Gregorius bar-hebraeus

betekenis & definitie

(zoon van den Hebreeër), met zijn Arabische naam Aboe’l-Faradsj geheten, (Malatia of Melitene in Klein-Armenië 1225/6 - Mar&ga 30 Juli 1286), een Jacobietisch Christen, was de zoon van den Israëlietischen geneesheer Ahron, die later het Christendom omhelsde. Reeds vroeg legde hij zich toe op de beoefening der Syrische, Arabische en Griekse talen, wijsbegeerte, natuur- en geneeskunde, zodat hij door zijn uitgebreide kennis algemene bewondering wekte en de bijnaam verwierf van „Sieraad des tijds” (Farid alzaman).

Enige tijd bracht hij als kluizenaar door in een grot bij Antiochië en begaf zich vervolgens naar Tripolis, waar hij reeds op 20-jarige leeftijd tot bisschop van Goebbasj werd gewijd. Een jaar later werd hij bisschop van Laqabbin en tussen 1253 en 1259 van Aleppo. In 1264 verkreeg hij de waardigheid van maphrejan (wijbisschop), onmiddellijk volgende op die van patriarch. Ais zodanig was Tagrit zijn officiële zetel, zijn ambt gaf hem het toezicht over Chaldaea en Assyrië. Meestentijds woonde hij te Mossoel Tebriz of te Mardga in Adherbeidzjan, waar hij overleed. Hoewel Jacobietisch kerkvorst genoot hij de hoogste achting en het grootste vertrouwen van Grieken, Armeniërs, Nestorianen en Moslims. Zijn graf vindt men in het klooster Mar Mattai bij Mossoel.Bar-Hebraeus heeft zelf zijn levensgeschiedenis opgesteld, terwijl de gebeurtenissen zijner laatste dagen er bijgevoegd zijn door zijn broeder Barsauma. Al zijn tijdgenoten zijn het eens in de lof van zijn meeslepende welsprekendheid, zijn uitgebreide belezenheid, zijn veelzijdige kennis en scherpzinnigheid. De zieken kwamen van alle kanten, om bij hem genezing te zoeken. Hij is een van de vruchtbaarste en meest betekenende schrijvers van Syrië, boven de maat van zijn tijd nauwgezet en critisch te werk gaande. Zijn talrijke geschriften handelen over geschiedenis, godgeleerdheid, wijsbegeerte, taalkunde en geneeskunde en zijn vooral voor den historicus nog van belang. Veel daarvan is alleen in handschrift aanwezig, maar kenners beschouwen hem als de evenknie, zo niet den meerdere van Albertus Magnus, den leermeester van Thomas van Aquino.

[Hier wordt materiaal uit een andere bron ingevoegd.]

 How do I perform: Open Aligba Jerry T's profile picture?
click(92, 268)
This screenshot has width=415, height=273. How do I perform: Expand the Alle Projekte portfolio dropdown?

Zijn belangrijkste werk is ongetwijfeld zijn Chronicon Syriacum (Syrische kroniek), een geschiedenis der wereld van Adam tot op zijn tijd, waaruit hij kort voor zijn dood een uittreksel geleverd heeft in het Arabisch. De kroniek is in 1789 te Leipzig vrij slordig uitgegeven door Bruns en Kirsch, beter door Bedjan (Parijs 1890); zijn Chronicon ecclesiasticumdoor Abbeloos-Lamy (Leuven 1872-1877). Vanzijn commentaar op de Bijbel, zijn tal van onderdelen gepubliceerd. Zijn Ethicon is uitgegeven door Bedjan (1898), zijn Vermakelijke geschiedenissen door Budge (Londen 1897), zijn grammatica’s van het Syrisch zijn uitgegeven door Paulin Martin (Parijs 1872), en vert. door A. Moberg, Buch der Strahlen, die grössere Grammatik des Barhebrdus (Leipzig 1907-1913).

Lit.: J. Göttsberger, Barhebraus und seine Scholien zur heiligen Schrift (1900); A. Baumstark, Gesch. Syr. Litt., blz. 312 vlgg. (Bonn 1922).